■ Written exercise: Copy word for word everything in the PC build forum thread below, from "Advise, tips and" down to "and updatable normally.".

1GB 5830 ATI Radeon HD Graphics card 
2GB Radeon HD 5830 1GB Graphics Card - SIMILAR TO 5870 6870 7770 GTX 460 550 285 | eBay

or.. XFX ATI Radeon HD 6770 HD6770 1GB GDDR5 PCI-E Graphics Card (ZNFR) | eBay


-2 x 4GB corsair vengeance RAM - DDR3 1600mhz Memory
Corsair Vengeance 8gb Kit ( 2x 4gb ) DDR3 1600mhz Memory ( CMZ8GX3M2A1600C9 ) | eBay


- ASRock Z68 Extreme3 Gen3 Motherboard
ASRock Z68 Extreme3 Gen3 Motherboard Core i7/i5/i3 Socket 1155 Intel Z68 ATX | eBay

-Case
NEW COOLERMASTER HAF 912 COMPUTER TOWER PC GAMING CASE HIGH-AIR FLOW | eBay

And then just a random Harddrive and I guess I need a DVD-RW reader and a random PSU.

Advise, tips and is what I've selected so far compatible.

Also I plan to put this together myself and just download an Windows 7 64 Bit OS from online somewhere, would that be wise and updatable normally.

Thankyou


----------



## Rich-M (May 2, 2007)

Here is what they say:
For all international orders, export, and distribution please contact our sales force at:

*800-800-8300
or
1-305-415-2201
International orders can be placed but not online. I might also suggest Amazon.com which is quite competitive to Newegg and Tiger and does work internationally.
*​


----------



## toothman (Jul 13, 2008)

If your intention is to game, then you've gone overkill on the CPU in lieu of purchasing a powerful video card. Your video card choice should be the more expensive of the two as games will depend on it for smooth performance much more than the CPU.

■ Available data:
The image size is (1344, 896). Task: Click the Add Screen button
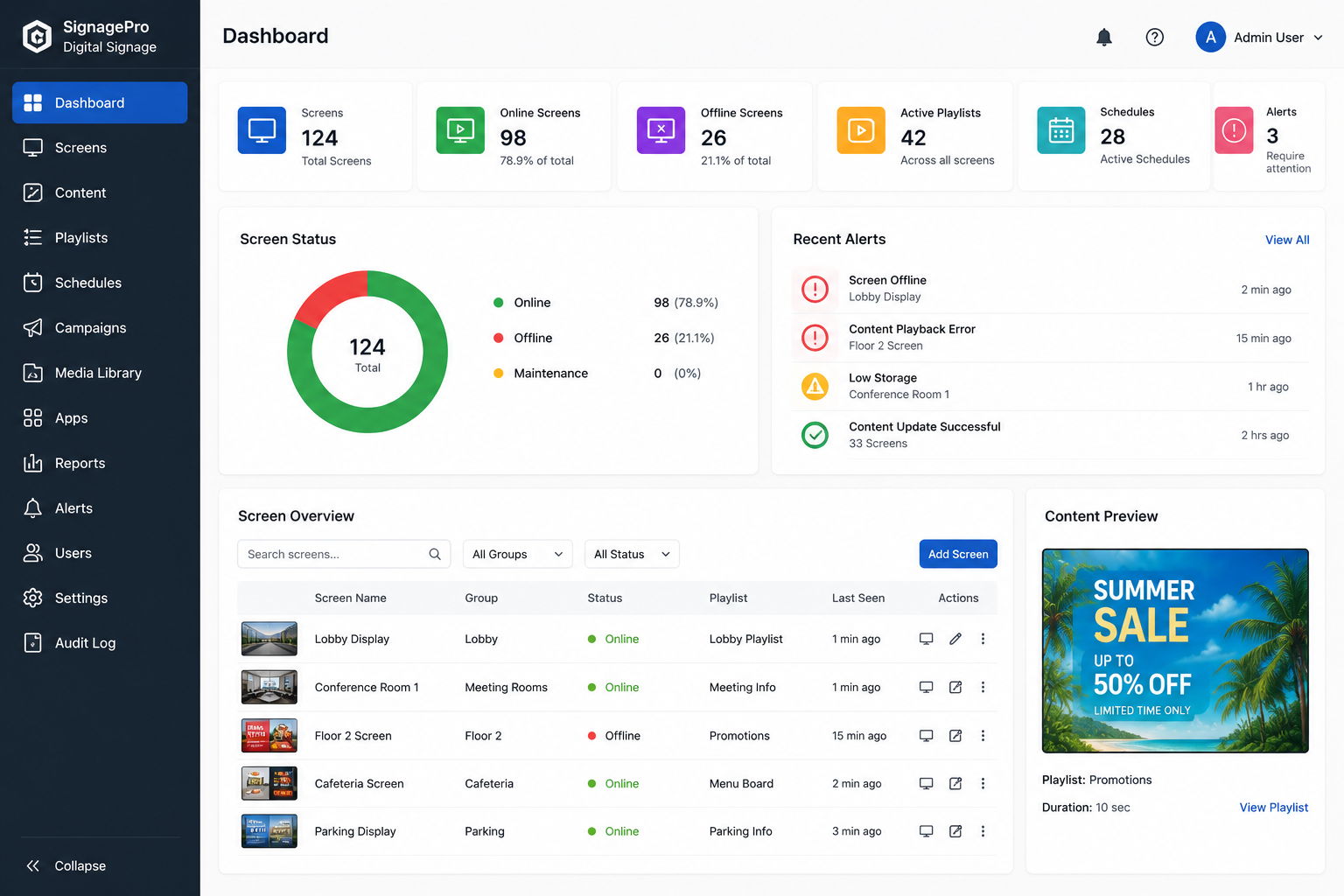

■ Task response:
Advise, tips and is what I've selected so far compatible.

Also I plan to put this together myself and just download an Windows 7 64 Bit OS from online somewhere, would that be wise and updatable normally.